A look at some of the other crises that have beset Britain since the end of World War II:
Before Brexit, arguably the biggest crisis of British diplomacy and its standing in the world occurred in 1956 in the Suez Canal, which connects the Mediterranean Sea and the Red Sea. When Egypt’s leader, Gamal Abdel Nasser, nationalized the canal, Britain, in secret, along with France and Israel, joined forces to take control of it.
Worried about a potential Soviet intervention, U.S. President Dwight Eisenhower warned the coalition to withdraw. They duly did. Within months, it had spelled the end of Anthony Eden’s premiership in Britain. More importantly, it crystallized the moment when Britain realized that its great power status had come to an end.
PROFUMO SEX SCANDAL
Eden’s successor, Harold Macmillan, wasn’t the type to get entangled in imperial misadventures. He hastened Britain’s decolonization and focused on Europe. However, his premiership was cut short when his Secretary of State for War John Profumo was implicated in a sex-and-spy scandal with showgirl Christine Keeler, who was also having a liaison with a Russian naval attache at the same time.
The scandal, which came at the height of the Cold War, shattered the reputation of Macmillan’s government and the prime minister quit in 1963. A year later, the Conservative Party lost power for the first time in 13 years.

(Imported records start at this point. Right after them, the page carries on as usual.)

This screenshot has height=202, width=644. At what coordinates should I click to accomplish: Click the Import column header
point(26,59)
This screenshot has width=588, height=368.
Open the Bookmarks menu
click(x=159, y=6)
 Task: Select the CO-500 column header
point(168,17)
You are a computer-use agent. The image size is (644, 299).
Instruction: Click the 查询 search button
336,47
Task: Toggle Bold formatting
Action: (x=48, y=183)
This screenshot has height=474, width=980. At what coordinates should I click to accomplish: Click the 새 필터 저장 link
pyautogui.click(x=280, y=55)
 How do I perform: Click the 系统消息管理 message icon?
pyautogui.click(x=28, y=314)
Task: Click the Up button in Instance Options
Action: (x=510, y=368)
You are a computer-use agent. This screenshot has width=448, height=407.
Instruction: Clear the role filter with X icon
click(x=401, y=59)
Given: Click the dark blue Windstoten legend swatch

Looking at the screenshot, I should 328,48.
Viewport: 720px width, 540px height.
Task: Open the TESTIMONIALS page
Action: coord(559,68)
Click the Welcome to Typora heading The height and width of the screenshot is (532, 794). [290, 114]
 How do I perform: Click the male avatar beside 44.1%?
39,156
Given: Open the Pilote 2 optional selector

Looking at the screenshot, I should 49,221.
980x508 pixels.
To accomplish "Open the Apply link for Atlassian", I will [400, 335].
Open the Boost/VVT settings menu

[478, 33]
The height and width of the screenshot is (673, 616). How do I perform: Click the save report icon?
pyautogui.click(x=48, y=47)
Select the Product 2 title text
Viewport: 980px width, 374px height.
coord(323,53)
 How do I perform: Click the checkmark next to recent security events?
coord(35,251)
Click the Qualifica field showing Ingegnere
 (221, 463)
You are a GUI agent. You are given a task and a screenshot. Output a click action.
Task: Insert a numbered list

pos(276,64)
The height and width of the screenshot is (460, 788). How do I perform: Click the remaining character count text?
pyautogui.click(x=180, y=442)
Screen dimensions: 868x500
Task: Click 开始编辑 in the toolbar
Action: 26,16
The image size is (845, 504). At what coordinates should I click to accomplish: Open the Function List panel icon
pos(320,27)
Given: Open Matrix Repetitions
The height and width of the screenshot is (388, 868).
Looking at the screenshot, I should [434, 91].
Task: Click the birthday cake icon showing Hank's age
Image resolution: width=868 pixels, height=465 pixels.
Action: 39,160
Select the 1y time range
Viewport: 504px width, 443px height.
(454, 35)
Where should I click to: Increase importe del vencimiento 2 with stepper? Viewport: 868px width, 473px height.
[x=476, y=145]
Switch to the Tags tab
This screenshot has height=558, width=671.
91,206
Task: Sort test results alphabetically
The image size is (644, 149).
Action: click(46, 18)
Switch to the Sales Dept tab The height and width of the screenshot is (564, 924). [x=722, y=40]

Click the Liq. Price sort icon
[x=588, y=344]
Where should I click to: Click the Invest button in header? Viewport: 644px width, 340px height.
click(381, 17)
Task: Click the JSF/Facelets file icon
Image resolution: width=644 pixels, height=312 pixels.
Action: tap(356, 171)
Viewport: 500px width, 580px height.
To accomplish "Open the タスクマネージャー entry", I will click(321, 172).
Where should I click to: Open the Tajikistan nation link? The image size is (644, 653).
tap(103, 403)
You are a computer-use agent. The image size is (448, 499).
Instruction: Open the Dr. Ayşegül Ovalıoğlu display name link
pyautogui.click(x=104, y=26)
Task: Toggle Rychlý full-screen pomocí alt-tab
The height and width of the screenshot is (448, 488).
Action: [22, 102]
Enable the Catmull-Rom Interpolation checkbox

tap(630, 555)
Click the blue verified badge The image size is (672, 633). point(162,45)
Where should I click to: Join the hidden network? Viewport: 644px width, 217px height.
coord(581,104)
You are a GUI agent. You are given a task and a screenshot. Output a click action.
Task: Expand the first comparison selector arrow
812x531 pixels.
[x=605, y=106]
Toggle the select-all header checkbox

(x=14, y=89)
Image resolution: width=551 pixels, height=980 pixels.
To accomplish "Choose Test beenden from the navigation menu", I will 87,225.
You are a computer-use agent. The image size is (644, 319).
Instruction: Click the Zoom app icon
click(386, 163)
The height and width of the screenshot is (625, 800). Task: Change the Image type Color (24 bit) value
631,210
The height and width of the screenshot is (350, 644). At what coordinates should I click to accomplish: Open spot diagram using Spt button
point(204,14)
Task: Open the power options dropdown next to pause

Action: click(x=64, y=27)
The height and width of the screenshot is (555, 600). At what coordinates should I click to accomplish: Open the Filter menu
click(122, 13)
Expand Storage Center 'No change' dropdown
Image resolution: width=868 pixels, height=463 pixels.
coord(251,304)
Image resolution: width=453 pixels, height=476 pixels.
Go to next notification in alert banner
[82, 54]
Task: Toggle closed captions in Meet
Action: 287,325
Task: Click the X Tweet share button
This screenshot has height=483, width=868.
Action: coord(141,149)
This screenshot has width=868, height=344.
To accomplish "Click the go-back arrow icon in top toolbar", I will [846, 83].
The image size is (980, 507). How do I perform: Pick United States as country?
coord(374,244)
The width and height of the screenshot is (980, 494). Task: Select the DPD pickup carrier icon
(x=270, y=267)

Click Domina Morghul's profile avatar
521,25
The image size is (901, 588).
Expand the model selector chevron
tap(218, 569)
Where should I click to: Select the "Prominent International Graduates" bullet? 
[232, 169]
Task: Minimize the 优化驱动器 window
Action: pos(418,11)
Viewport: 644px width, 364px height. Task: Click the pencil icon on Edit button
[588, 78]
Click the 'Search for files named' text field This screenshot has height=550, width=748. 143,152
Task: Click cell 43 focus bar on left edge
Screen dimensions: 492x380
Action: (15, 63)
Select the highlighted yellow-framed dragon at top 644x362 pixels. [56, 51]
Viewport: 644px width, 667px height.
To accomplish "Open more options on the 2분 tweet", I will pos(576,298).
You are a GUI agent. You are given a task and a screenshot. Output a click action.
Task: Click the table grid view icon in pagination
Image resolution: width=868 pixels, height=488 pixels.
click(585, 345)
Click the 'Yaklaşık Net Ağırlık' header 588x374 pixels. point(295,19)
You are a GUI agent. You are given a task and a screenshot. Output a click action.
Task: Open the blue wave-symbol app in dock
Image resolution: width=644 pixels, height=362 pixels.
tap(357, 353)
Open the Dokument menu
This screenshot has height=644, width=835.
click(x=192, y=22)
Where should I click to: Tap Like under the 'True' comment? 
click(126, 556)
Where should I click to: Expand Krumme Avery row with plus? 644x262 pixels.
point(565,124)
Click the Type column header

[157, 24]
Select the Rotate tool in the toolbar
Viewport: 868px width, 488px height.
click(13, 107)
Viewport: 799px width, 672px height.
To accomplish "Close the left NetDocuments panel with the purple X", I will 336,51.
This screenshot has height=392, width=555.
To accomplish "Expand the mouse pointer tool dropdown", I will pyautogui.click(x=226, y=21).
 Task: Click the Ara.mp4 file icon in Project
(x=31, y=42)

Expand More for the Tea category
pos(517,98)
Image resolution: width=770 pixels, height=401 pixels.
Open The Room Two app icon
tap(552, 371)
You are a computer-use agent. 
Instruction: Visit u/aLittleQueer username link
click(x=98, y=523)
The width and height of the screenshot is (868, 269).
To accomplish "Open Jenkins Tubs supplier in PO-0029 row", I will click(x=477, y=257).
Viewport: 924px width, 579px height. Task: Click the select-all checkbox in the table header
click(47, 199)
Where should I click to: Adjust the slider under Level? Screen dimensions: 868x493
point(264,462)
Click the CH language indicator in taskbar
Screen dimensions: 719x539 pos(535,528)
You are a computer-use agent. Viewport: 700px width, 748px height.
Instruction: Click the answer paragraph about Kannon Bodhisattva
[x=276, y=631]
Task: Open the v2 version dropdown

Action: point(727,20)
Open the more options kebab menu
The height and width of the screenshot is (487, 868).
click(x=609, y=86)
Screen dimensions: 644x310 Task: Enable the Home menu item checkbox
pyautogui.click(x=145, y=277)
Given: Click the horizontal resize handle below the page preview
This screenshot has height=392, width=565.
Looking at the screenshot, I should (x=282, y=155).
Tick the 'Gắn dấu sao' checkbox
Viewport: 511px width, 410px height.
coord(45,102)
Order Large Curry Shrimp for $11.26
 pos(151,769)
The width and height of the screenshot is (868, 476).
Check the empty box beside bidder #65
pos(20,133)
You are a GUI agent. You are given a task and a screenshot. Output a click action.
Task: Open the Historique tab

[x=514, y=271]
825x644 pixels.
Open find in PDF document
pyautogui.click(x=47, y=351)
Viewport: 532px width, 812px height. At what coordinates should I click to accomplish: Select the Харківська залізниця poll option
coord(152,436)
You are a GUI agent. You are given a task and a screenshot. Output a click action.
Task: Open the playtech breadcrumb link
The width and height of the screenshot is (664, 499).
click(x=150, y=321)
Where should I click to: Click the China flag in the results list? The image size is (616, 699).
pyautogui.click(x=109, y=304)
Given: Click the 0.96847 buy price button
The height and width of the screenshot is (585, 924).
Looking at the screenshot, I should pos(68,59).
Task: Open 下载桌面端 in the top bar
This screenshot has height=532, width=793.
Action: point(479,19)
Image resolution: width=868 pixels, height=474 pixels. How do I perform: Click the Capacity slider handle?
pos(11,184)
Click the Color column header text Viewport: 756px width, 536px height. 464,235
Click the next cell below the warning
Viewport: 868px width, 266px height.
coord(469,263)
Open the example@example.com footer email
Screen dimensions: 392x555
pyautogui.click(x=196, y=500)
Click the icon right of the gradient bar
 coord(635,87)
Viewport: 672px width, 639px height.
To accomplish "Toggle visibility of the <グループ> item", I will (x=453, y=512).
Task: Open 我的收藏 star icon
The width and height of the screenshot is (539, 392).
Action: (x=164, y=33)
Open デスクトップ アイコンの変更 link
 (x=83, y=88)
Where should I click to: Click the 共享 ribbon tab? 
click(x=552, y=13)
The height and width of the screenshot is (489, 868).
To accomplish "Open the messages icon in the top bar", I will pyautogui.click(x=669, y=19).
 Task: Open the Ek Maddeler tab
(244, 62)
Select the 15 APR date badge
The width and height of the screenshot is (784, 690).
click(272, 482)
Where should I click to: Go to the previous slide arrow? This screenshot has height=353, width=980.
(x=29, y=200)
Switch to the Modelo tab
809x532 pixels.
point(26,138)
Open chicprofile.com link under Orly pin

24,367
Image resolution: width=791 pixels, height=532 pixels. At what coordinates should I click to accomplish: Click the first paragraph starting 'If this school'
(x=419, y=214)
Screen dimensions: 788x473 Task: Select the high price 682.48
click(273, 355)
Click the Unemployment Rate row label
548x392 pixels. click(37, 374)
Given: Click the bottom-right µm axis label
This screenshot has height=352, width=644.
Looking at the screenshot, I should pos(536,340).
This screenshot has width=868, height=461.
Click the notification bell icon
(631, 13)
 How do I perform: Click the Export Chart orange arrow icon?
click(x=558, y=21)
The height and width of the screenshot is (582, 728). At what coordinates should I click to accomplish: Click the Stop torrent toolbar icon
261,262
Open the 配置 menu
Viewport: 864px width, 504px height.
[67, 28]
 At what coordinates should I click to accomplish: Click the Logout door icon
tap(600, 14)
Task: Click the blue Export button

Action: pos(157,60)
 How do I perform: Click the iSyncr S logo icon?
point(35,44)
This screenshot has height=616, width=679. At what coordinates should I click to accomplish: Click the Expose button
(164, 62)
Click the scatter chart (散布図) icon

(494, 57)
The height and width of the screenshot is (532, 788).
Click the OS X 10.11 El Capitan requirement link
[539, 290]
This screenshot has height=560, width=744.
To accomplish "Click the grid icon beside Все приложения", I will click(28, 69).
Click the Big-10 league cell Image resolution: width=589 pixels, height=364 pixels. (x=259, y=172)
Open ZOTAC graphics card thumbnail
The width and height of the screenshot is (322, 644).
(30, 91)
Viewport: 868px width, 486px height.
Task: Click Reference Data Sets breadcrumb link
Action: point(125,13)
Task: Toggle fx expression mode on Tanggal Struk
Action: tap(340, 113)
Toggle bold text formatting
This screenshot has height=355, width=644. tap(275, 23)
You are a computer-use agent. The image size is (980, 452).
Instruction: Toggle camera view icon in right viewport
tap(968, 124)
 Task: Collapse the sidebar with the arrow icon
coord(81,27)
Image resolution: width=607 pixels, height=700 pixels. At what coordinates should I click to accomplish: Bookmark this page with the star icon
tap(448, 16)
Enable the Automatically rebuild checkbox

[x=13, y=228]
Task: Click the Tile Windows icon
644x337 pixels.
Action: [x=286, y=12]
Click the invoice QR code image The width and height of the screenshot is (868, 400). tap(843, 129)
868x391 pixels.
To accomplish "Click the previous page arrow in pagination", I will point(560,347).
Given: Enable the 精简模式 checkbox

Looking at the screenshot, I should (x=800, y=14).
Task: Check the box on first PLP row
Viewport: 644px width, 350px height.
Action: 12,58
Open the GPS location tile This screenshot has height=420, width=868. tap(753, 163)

After surprisingly winning the 1970 election, Conservative Prime Minister Edward Heath sought to tackle the government’s increasing reliance on trade unions. However, his premiership was soon overwhelmed by mounting sectarian violence in Northern Ireland that included the “Bloody Sunday” killing of 13 people at a civil rights march in Londonderry in January 1972.
His premiership was cut short two years later when the powerful coal miners went on an overtime ban that wreaked havoc.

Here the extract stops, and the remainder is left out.